[RECORDS]:
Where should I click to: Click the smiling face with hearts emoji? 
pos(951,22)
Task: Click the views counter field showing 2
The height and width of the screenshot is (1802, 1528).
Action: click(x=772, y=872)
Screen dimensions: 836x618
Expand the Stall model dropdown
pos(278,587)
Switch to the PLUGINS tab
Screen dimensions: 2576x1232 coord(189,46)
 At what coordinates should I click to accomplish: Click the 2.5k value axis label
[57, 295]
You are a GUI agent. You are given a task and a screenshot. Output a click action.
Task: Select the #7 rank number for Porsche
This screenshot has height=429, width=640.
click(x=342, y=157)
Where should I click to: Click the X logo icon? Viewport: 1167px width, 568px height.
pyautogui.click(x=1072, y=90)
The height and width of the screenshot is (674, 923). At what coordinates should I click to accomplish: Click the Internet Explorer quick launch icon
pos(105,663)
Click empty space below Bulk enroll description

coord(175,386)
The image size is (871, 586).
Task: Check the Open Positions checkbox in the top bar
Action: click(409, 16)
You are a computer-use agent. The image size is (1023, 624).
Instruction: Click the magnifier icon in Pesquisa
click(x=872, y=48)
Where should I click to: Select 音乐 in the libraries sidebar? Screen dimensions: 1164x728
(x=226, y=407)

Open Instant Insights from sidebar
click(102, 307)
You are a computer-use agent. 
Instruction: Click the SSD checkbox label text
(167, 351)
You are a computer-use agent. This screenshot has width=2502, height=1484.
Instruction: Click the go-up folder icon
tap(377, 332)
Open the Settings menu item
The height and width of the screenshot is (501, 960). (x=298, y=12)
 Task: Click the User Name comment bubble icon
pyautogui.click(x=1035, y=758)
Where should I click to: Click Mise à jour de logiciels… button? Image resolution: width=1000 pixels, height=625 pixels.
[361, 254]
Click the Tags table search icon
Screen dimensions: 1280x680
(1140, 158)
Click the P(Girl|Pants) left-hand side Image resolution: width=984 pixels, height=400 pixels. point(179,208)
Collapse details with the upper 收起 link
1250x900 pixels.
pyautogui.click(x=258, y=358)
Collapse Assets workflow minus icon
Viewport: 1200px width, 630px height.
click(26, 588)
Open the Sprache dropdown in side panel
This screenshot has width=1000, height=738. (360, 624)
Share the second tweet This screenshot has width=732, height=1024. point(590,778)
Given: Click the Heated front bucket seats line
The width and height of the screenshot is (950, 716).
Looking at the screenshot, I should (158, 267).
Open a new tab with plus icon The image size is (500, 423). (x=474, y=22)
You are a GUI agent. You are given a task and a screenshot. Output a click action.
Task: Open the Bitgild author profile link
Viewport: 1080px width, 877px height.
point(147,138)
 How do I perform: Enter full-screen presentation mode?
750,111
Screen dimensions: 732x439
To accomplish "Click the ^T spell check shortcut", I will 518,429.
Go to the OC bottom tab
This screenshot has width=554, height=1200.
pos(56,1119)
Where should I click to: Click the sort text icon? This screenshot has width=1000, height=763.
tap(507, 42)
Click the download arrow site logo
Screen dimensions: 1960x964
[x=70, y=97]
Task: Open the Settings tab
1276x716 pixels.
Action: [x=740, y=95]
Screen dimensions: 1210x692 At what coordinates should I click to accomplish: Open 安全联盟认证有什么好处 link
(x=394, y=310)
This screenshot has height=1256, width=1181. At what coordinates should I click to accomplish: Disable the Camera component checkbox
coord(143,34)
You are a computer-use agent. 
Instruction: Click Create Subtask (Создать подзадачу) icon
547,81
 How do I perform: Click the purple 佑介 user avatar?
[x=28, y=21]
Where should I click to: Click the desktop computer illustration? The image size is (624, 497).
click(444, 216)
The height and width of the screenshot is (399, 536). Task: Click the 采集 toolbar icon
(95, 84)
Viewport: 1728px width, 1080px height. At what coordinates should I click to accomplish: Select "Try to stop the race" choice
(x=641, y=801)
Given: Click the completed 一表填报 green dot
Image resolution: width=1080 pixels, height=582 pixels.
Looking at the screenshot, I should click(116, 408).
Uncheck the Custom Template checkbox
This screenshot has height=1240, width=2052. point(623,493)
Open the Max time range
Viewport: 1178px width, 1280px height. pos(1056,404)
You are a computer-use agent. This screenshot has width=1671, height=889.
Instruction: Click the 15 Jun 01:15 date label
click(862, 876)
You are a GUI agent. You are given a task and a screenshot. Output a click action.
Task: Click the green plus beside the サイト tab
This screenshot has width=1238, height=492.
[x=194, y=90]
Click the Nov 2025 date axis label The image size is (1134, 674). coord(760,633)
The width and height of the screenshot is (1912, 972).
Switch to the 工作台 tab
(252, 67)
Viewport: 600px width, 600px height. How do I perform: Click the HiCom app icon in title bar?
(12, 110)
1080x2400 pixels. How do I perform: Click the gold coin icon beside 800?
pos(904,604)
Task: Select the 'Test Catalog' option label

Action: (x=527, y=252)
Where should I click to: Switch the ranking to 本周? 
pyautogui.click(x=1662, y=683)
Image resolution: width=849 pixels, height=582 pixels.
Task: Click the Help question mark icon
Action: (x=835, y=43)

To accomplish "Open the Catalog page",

[WORK TO DO]: Put each line of the data above into a JSON list of strings, one string per line, and leave out the blank lines.

[THE ANSWER]:
[
  "Where should I click to: Click the smiling face with hearts emoji? ",
  "pos(951,22)",
  "Task: Click the views counter field showing 2",
  "The height and width of the screenshot is (1802, 1528).",
  "Action: click(x=772, y=872)",
  "Screen dimensions: 836x618",
  "Expand the Stall model dropdown",
  "pos(278,587)",
  "Switch to the PLUGINS tab",
  "Screen dimensions: 2576x1232 coord(189,46)",
  " At what coordinates should I click to accomplish: Click the 2.5k value axis label",
  "[57, 295]",
  "You are a GUI agent. You are given a task and a screenshot. Output a click action.",
  "Task: Select the #7 rank number for Porsche",
  "This screenshot has height=429, width=640.",
  "click(x=342, y=157)",
  "Where should I click to: Click the X logo icon? Viewport: 1167px width, 568px height.",
  "pyautogui.click(x=1072, y=90)",
  "The height and width of the screenshot is (674, 923). At what coordinates should I click to accomplish: Click the Internet Explorer quick launch icon",
  "pos(105,663)",
  "Click empty space below Bulk enroll description",
  "coord(175,386)",
  "The image size is (871, 586).",
  "Task: Check the Open Positions checkbox in the top bar",
  "Action: click(409, 16)",
  "You are a computer-use agent. The image size is (1023, 624).",
  "Instruction: Click the magnifier icon in Pesquisa",
  "click(x=872, y=48)",
  "Where should I click to: Select 音乐 in the libraries sidebar? Screen dimensions: 1164x728",
  "(x=226, y=407)",
  "Open Instant Insights from sidebar",
  "click(102, 307)",
  "You are a computer-use agent. ",
  "Instruction: Click the SSD checkbox label text",
  "(167, 351)",
  "You are a computer-use agent. This screenshot has width=2502, height=1484.",
  "Instruction: Click the go-up folder icon",
  "tap(377, 332)",
  "Open the Settings menu item",
  "The height and width of the screenshot is (501, 960). (x=298, y=12)",
  " Task: Click the User Name comment bubble icon",
  "pyautogui.click(x=1035, y=758)",
  "Where should I click to: Click Mise à jour de logiciels… button? Image resolution: width=1000 pixels, height=625 pixels.",
  "[361, 254]",
  "Click the Tags table search icon",
  "Screen dimensions: 1280x680",
  "(1140, 158)",
  "Click the P(Girl|Pants) left-hand side Image resolution: width=984 pixels, height=400 pixels. point(179,208)",
  "Collapse details with the upper 收起 link",
  "1250x900 pixels.",
  "pyautogui.click(x=258, y=358)",
  "Collapse Assets workflow minus icon",
  "Viewport: 1200px width, 630px height.",
  "click(26, 588)",
  "Open the Sprache dropdown in side panel",
  "This screenshot has width=1000, height=738. (360, 624)",
  "Share the second tweet This screenshot has width=732, height=1024. point(590,778)",
  "Given: Click the Heated front bucket seats line",
  "The width and height of the screenshot is (950, 716).",
  "Looking at the screenshot, I should (158, 267).",
  "Open a new tab with plus icon The image size is (500, 423). (x=474, y=22)",
  "You are a GUI agent. You are given a task and a screenshot. Output a click action.",
  "Task: Open the Bitgild author profile link",
  "Viewport: 1080px width, 877px height.",
  "point(147,138)",
  " How do I perform: Enter full-screen presentation mode?",
  "750,111",
  "Screen dimensions: 732x439",
  "To accomplish \"Click the ^T spell check shortcut\", I will 518,429.",
  "Go to the OC bottom tab",
  "This screenshot has width=554, height=1200.",
  "pos(56,1119)",
  "Where should I click to: Click the sort text icon? This screenshot has width=1000, height=763.",
  "tap(507, 42)",
  "Click the download arrow site logo",
  "Screen dimensions: 1960x964",
  "[x=70, y=97]",
  "Task: Open the Settings tab",
  "1276x716 pixels.",
  "Action: [x=740, y=95]",
  "Screen dimensions: 1210x692 At what coordinates should I click to accomplish: Open 安全联盟认证有什么好处 link",
  "(x=394, y=310)",
  "This screenshot has height=1256, width=1181. At what coordinates should I click to accomplish: Disable the Camera component checkbox",
  "coord(143,34)",
  "You are a computer-use agent. ",
  "Instruction: Click Create Subtask (Создать подзадачу) icon",
  "547,81",
  " How do I perform: Click the purple 佑介 user avatar?",
  "[x=28, y=21]",
  "Where should I click to: Click the desktop computer illustration? The image size is (624, 497).",
  "click(444, 216)",
  "The height and width of the screenshot is (399, 536). Task: Click the 采集 toolbar icon",
  "(95, 84)",
  "Viewport: 1728px width, 1080px height. At what coordinates should I click to accomplish: Select \"Try to stop the race\" choice",
  "(x=641, y=801)",
  "Given: Click the completed 一表填报 green dot",
  "Image resolution: width=1080 pixels, height=582 pixels.",
  "Looking at the screenshot, I should click(116, 408).",
  "Uncheck the Custom Template checkbox",
  "This screenshot has height=1240, width=2052. point(623,493)",
  "Open the Max time range",
  "Viewport: 1178px width, 1280px height. pos(1056,404)",
  "You are a computer-use agent. This screenshot has width=1671, height=889.",
  "Instruction: Click the 15 Jun 01:15 date label",
  "click(862, 876)",
  "You are a GUI agent. You are given a task and a screenshot. Output a click action.",
  "Task: Click the green plus beside the サイト tab",
  "This screenshot has width=1238, height=492.",
  "[x=194, y=90]",
  "Click the Nov 2025 date axis label The image size is (1134, 674). coord(760,633)",
  "The width and height of the screenshot is (1912, 972).",
  "Switch to the 工作台 tab",
  "(252, 67)",
  "Viewport: 600px width, 600px height. How do I perform: Click the HiCom app icon in title bar?",
  "(12, 110)",
  "1080x2400 pixels. How do I perform: Click the gold coin icon beside 800?",
  "pos(904,604)",
  "Task: Select the 'Test Catalog' option label",
  "Action: (x=527, y=252)",
  "Where should I click to: Switch the ranking to 本周? ",
  "pyautogui.click(x=1662, y=683)",
  "Image resolution: width=849 pixels, height=582 pixels.",
  "Task: Click the Help question mark icon",
  "Action: (x=835, y=43)",
  "To accomplish \"Open the Catalog page\","
]